Residential segregation has been thought to be a cause of health disparities among races. This is the first study to assess whether it may affect hypertension.

“Our study suggests that the stress and the inadequate access to health-promoting resources associated with segregation may play a role in these increases in blood pressure,” said David Goff, MD, director of the Division of Cardiovascular Diseases of the National Heart, Lung, and Blood Institute (NHLBI). “While stress raises blood pressure, access to health-promoting resources, such as full service grocery stores, recreation centers, and health care clinics, is critical to keeping blood pressure at healthier levels.”

Included in the study were blood pressure readings for 2280 patients who participated in the CARDIA study. These patients were black and aged 18 to 30. Patients were initially screened in 1985 and 1986 and then multiple times over the next 25 years.

The authors categorized neighborhood segregation as high, medium, or low, based on the percentage of black residents in a neighborhood compared with surrounding areas, according to the study.

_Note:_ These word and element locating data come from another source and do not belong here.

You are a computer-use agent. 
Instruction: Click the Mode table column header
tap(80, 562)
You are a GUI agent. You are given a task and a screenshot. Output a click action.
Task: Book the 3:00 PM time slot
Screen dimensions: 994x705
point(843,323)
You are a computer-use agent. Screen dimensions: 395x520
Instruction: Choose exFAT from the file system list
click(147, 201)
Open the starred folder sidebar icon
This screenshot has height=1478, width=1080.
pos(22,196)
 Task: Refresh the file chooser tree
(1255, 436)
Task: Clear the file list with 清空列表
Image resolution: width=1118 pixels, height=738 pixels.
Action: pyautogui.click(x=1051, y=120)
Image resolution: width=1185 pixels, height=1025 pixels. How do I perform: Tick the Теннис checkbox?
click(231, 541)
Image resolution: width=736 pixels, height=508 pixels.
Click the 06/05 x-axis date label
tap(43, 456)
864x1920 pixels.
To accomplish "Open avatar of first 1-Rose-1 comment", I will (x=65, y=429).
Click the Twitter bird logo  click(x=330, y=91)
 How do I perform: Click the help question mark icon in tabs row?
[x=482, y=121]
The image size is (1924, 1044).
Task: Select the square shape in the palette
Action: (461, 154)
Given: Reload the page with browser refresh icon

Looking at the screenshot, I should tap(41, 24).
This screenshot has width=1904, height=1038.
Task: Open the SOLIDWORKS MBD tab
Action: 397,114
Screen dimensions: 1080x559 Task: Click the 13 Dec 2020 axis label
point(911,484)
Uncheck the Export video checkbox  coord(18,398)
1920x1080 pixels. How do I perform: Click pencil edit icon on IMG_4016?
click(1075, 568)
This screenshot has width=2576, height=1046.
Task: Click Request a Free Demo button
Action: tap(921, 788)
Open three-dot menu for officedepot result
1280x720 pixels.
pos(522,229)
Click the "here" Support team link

The investigators discovered that when neighborhoods were more segregated, patients experienced an increase in systolic blood pressure. They also found that that a reduction in segregation was linked to a decrease in blood pressure.

Patients who initially lived in segregated neighborhoods who then moved to a less segregated area saw an average drop in systolic blood pressure of 3 to 5-mm Hg, according to the study.

“This is a powerful effect,” said lead author Kiarri Kershaw, PhD, MPH. “In terms of impact, just 1-mm Hg of reduction of the systolic blood pressure at the population level could result in meaningful reductions in heart attacks, strokes and heart failure.”

The results remained accurate even after accounting for martial status, body mass index, smoking history, physical activity, and socio-economic status of the community, according to the study.

“Longitudinal, long-term studies like CARDIA make this research possible and are critical to our ability to shine a light on the root causes of chronic diseases, such as heart disease,” Dr Goff said. “Only by understanding these root causes can we effectively promote health and health equity at the societal level.”

The authors speculated that improving access to resources for those in segregated neighborhoods and providing opportunities for individuals to move to areas with optimal resources could play a role in reducing racial health disparities, the study concluded.